The biggest piece of advice I can give is to be sure to plan everything around the Playoffs should the Rox keep winning. It really is the least she can do to compromise in that one area. Maybe set it during baseball or football season.
Totally. Let's explain it in terms we can understand... For many women, her wedding is like courtside seats to game 7 of the championship and the game is guaranteed to go into triple overtime and go down in history as one of the greatest games of all time and your team wins at the buzzer on a miracle shot. You are then grabbed by the players and brought up onto the stand with them when they get the trophy and they call you the team's greatest fan. Now, do you get it?
I forgot about the Rox and the playoffs!!! I feel the same way about the date and venue but its kind of hard convincing my fiance that after those two things are set everything will be alot easier.
STEP 1 - Tell her you'll take care of hiring the band for the reception. STEP 2 - Email me through the board.

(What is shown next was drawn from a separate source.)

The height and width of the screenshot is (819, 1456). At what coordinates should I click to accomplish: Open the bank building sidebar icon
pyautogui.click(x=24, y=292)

I am straight-forward to a \fault & had explained to her how little the "event" mattered to me. (we had been living together for 3yrs).BIG MISTAKE! "You don't care!" "You're selfish!" Blah, blah, blah! I now live alone w/my Dogue de Bordeaux, Ugo. He doesn't talk back, is always happy to see me, does not mind p*rn............Yada yada yada...... i haven't been happier! Run Forrest! Run!
Uh, ya think telling your fiance that your wedding matters little to you was a mistake? Really? How could that be? And you are telling him to run? I just find that funny.
accept that the plannign process will be very difficult, she will be an emotional wreck, and there will be crying and fighting. then just try to make it through. particularly tough if her mom is nuts. fact - your input is meaningless and will be overriden. fact - you are required to have input, suggestions and comments, nonetheless. fact - she will be mad at you no matter what. the best you can do is to try to be nice.
I'm glad my wife wasn't like that at all. She wan't really into "my special day" thing etc. We just wanted to throw a good party. It was more about our freinds and family then it was about us.
Yes, i sound like the idiot that i suppose i am. What ever happened to honesty? This was the longest & best relationship i'd ever been in. From day 1, there were never ANY misrepresentations about who either of us were. Being married to her mattered immensely. The wedding event itself........ bah! Seemed to me like a solid distinction she failed to grasp. To her my commitment to the event itself was equated to my commitment to the relationship. Sheesh! If u thought that was funny...... She is my business partner & best friend's sister!